_Was erwartet wird_
Suchen Sie bitte alle Zeilen der Datendatei heraus, die das Wort „perform“ enthalten, und schreiben Sie jede davon vollständig ab.

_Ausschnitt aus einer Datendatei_
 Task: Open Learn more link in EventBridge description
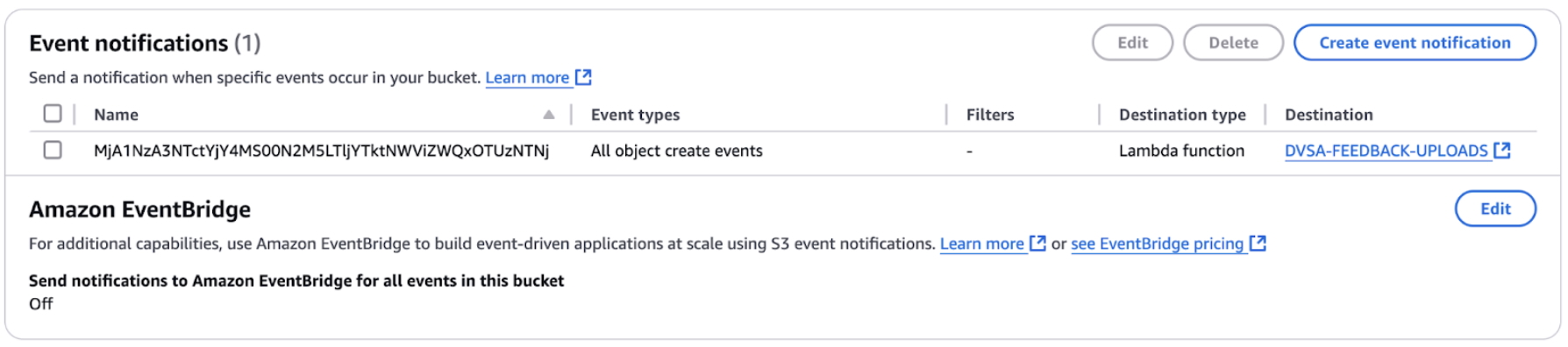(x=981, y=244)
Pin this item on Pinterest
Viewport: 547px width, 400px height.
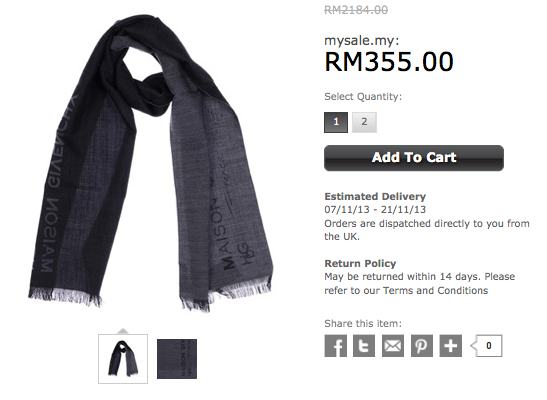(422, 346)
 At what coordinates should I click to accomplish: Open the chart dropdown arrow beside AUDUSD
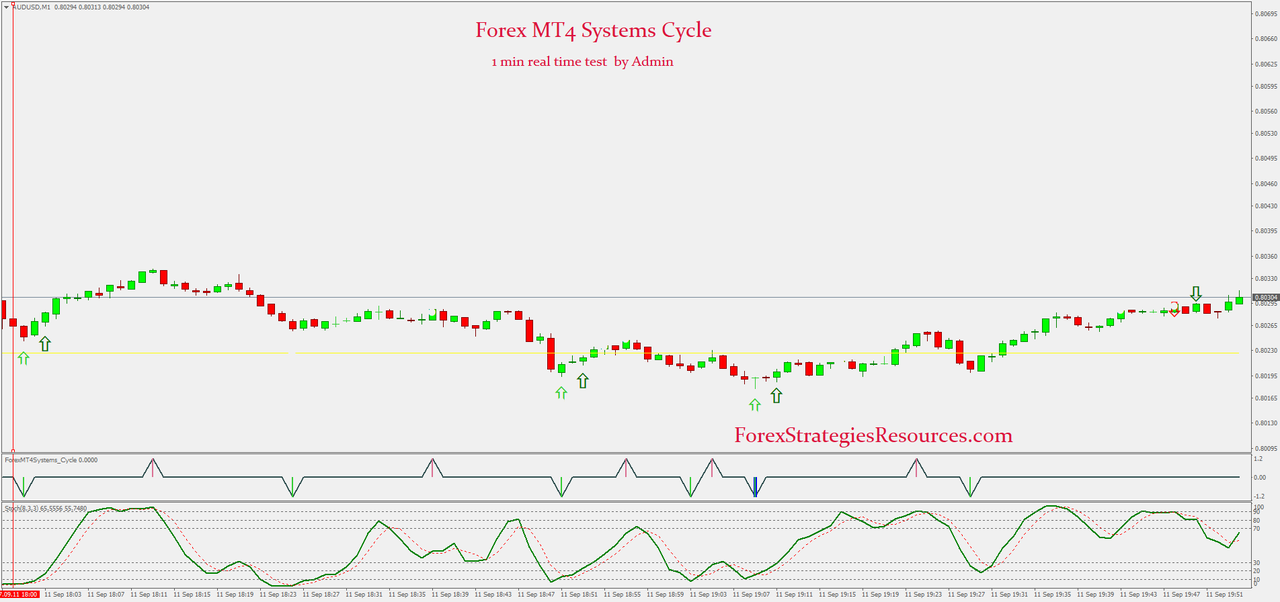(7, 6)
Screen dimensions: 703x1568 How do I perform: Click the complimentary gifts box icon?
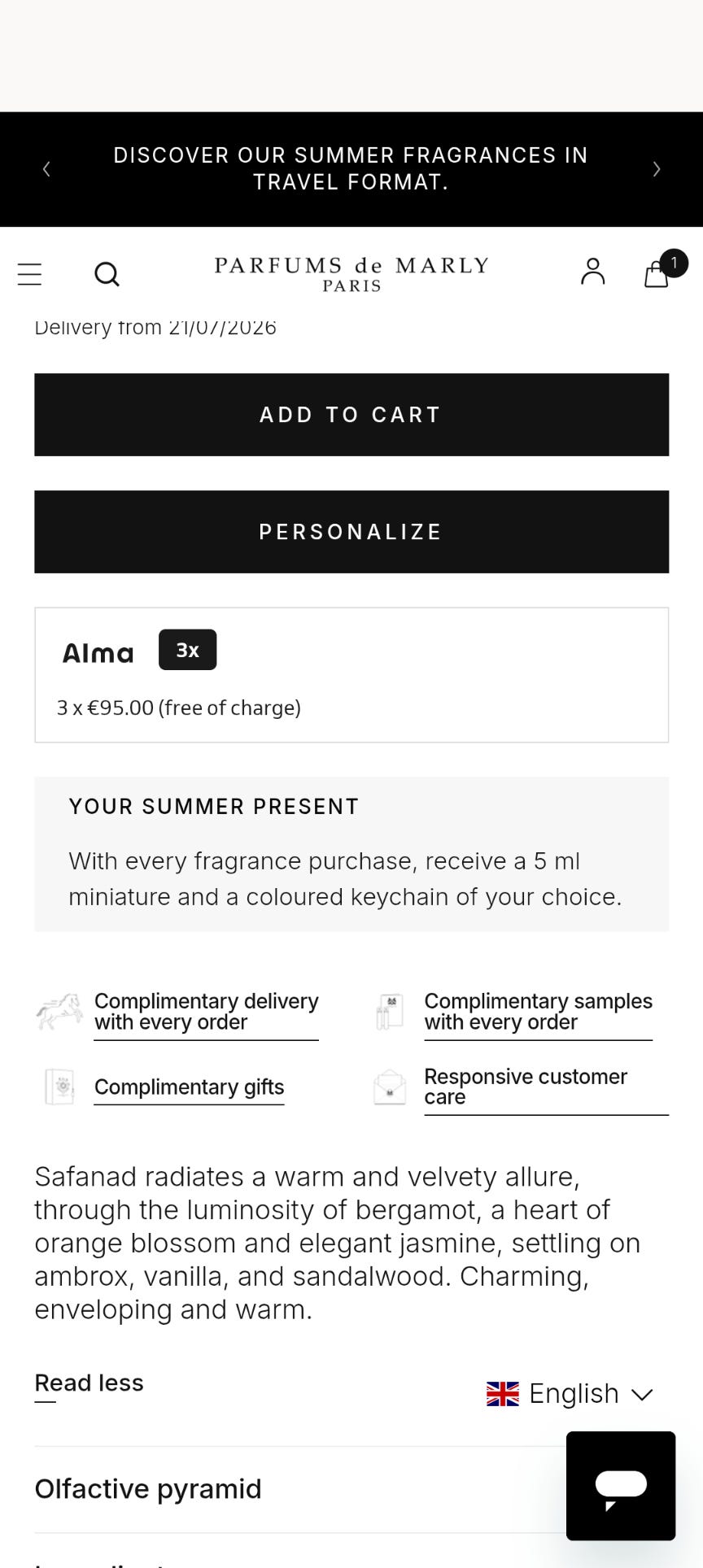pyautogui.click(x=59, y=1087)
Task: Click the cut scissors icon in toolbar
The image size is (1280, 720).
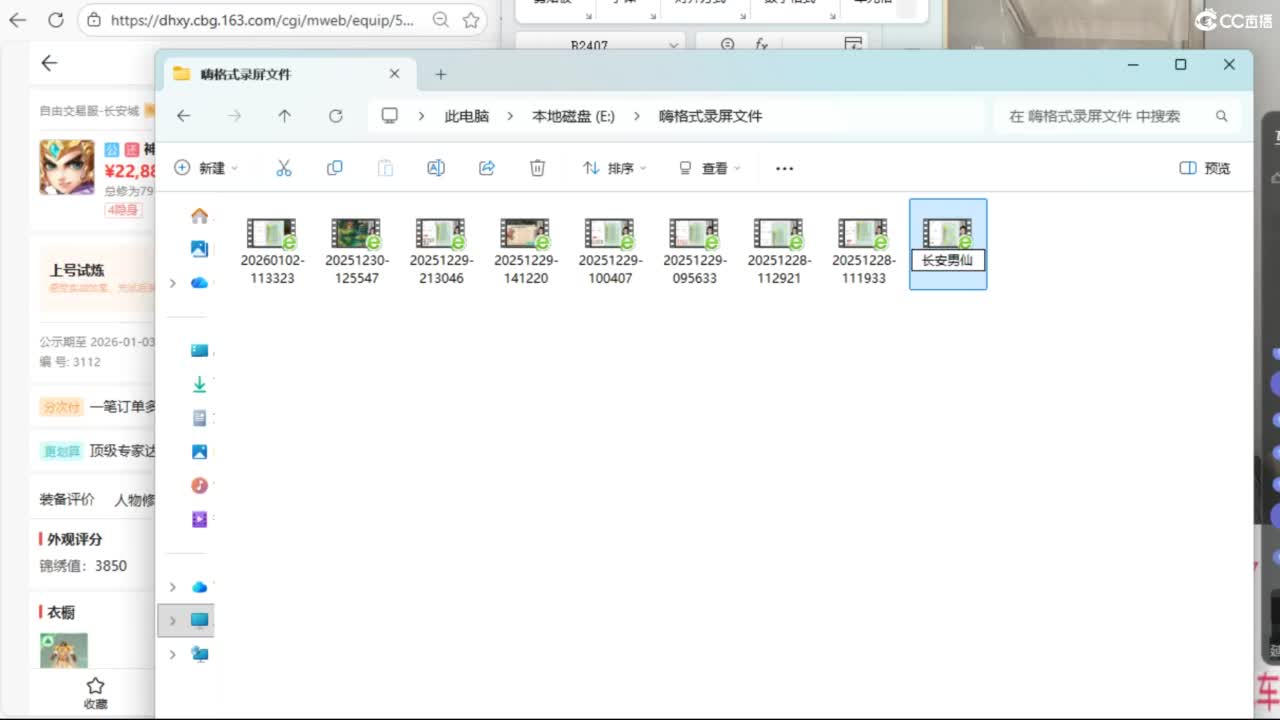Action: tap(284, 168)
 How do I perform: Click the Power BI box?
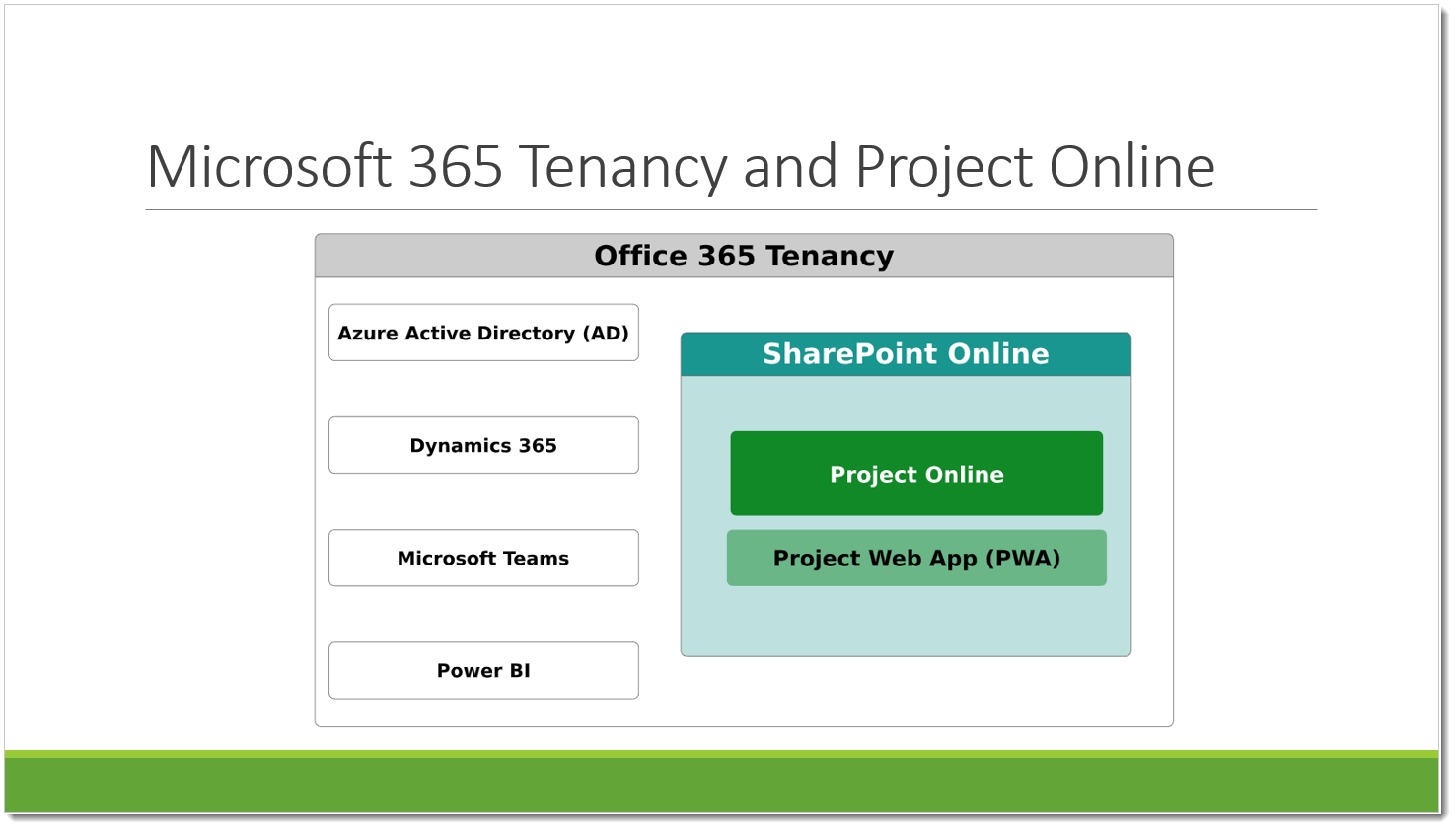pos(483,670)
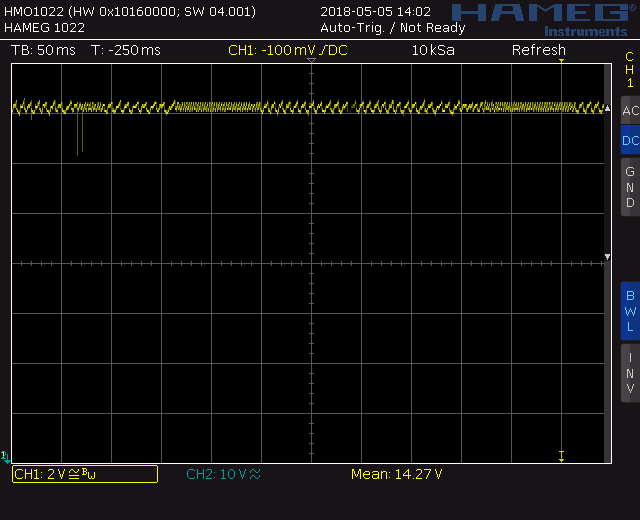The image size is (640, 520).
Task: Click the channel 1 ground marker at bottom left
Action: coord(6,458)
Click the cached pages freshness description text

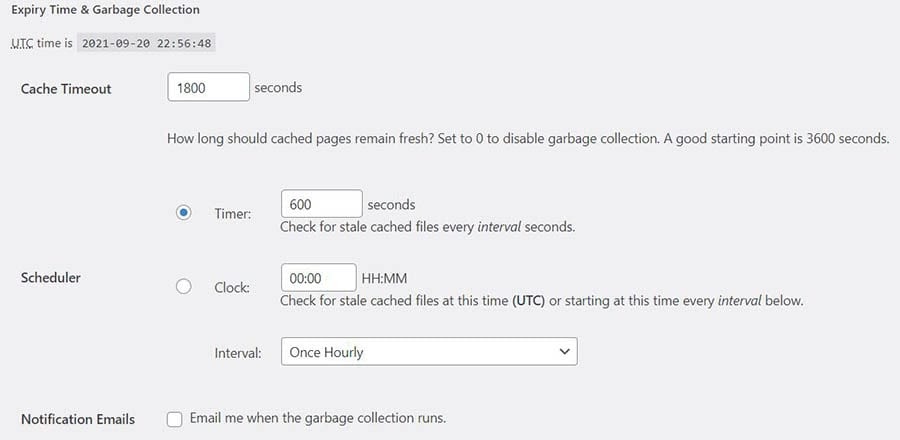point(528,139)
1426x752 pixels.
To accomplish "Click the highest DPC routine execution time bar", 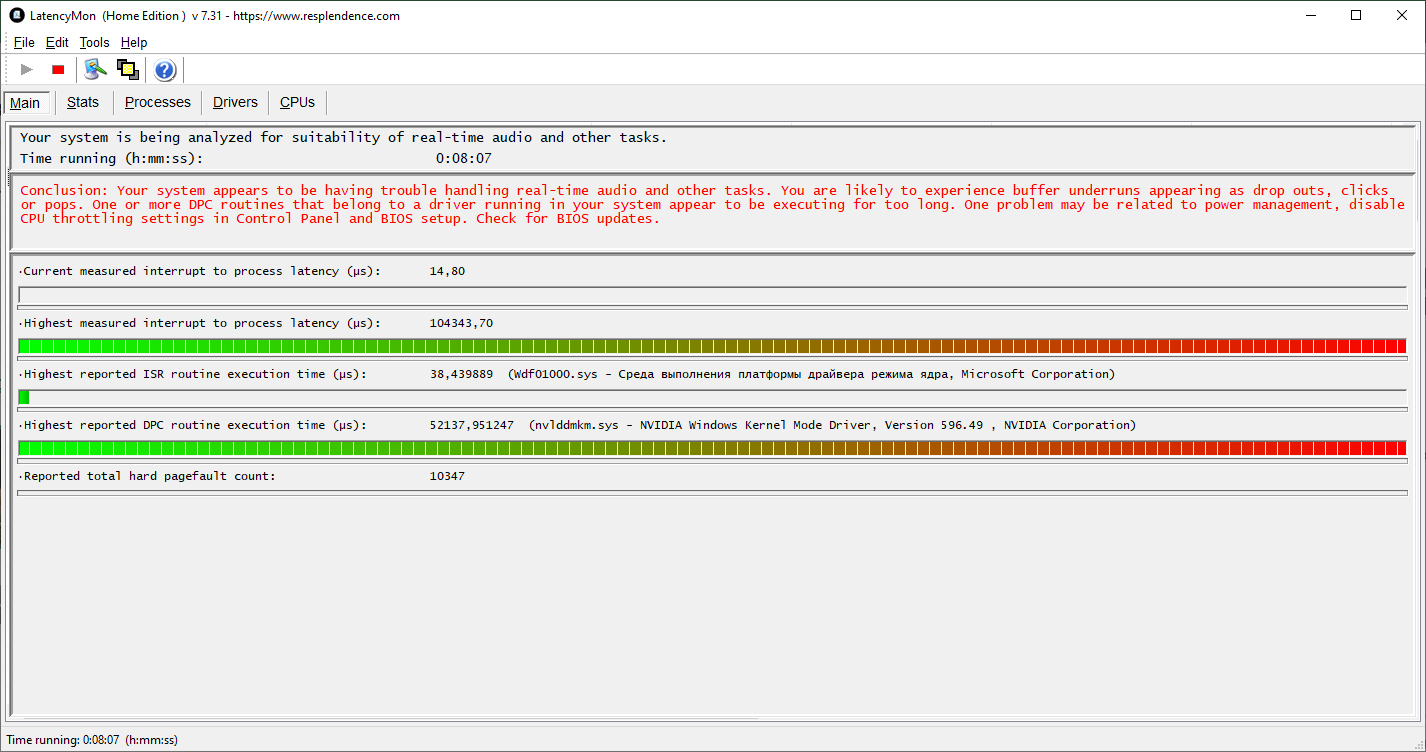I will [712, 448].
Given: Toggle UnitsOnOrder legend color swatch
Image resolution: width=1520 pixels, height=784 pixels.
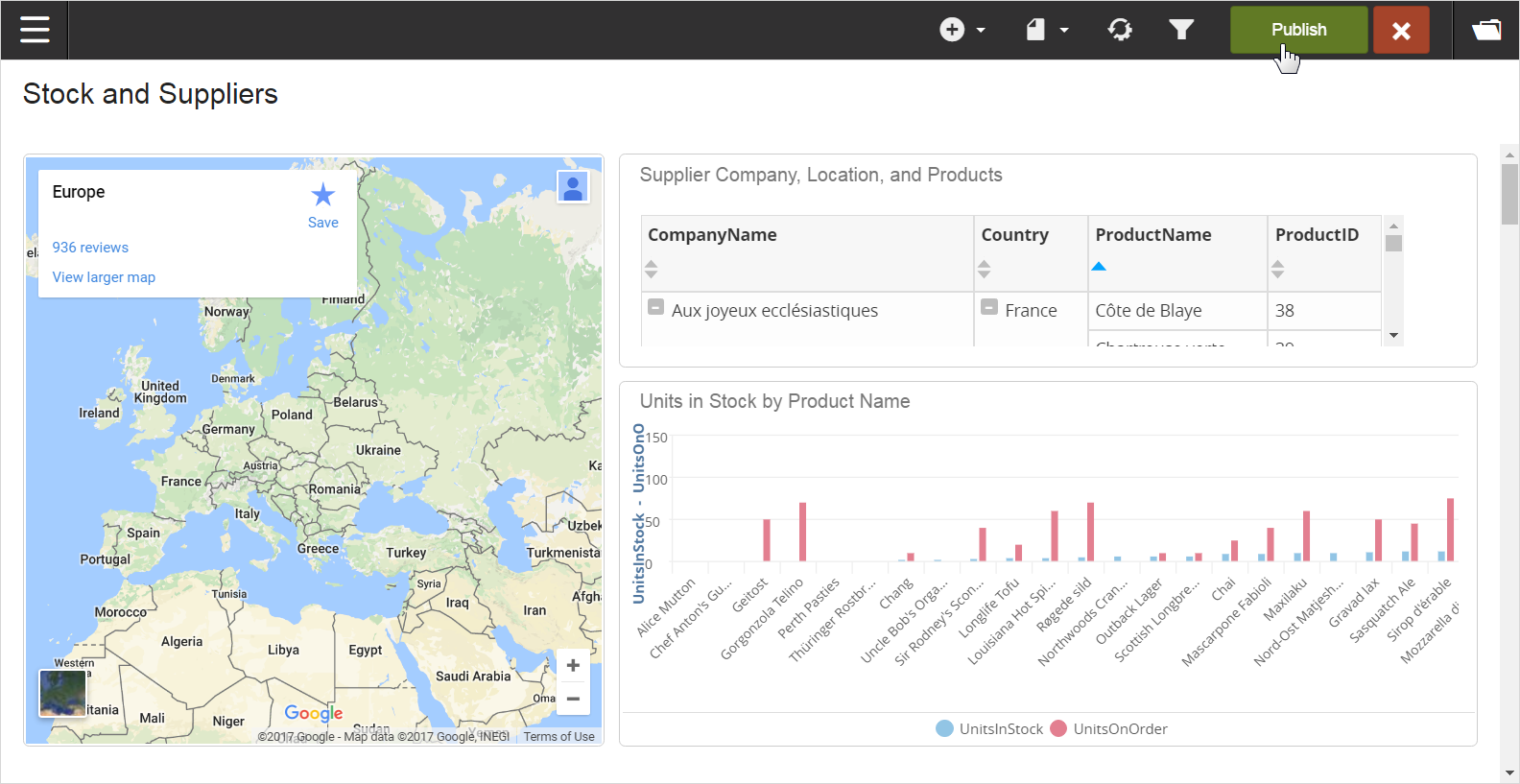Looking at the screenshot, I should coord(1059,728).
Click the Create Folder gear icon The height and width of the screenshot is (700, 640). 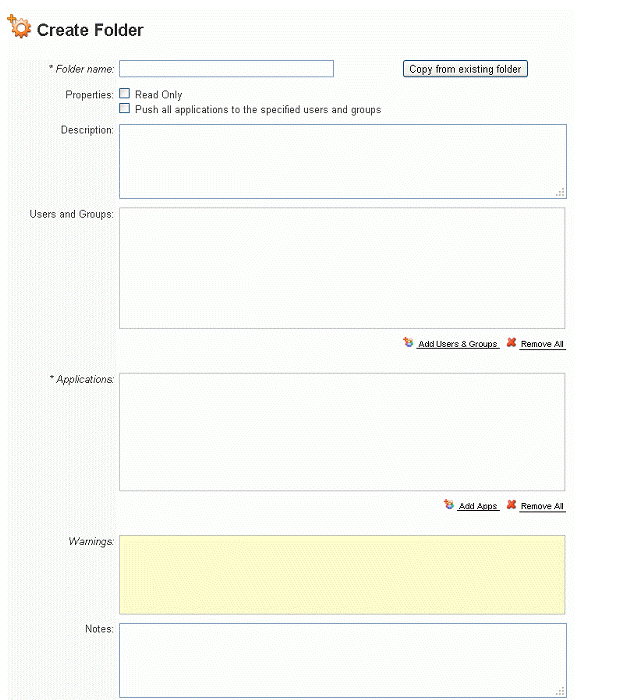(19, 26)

_Antwort zur Übung_
Screen dimensions: 703x1568 How do I perform: Click the complimentary gifts box icon?
 How do I perform: Click the Power BI box?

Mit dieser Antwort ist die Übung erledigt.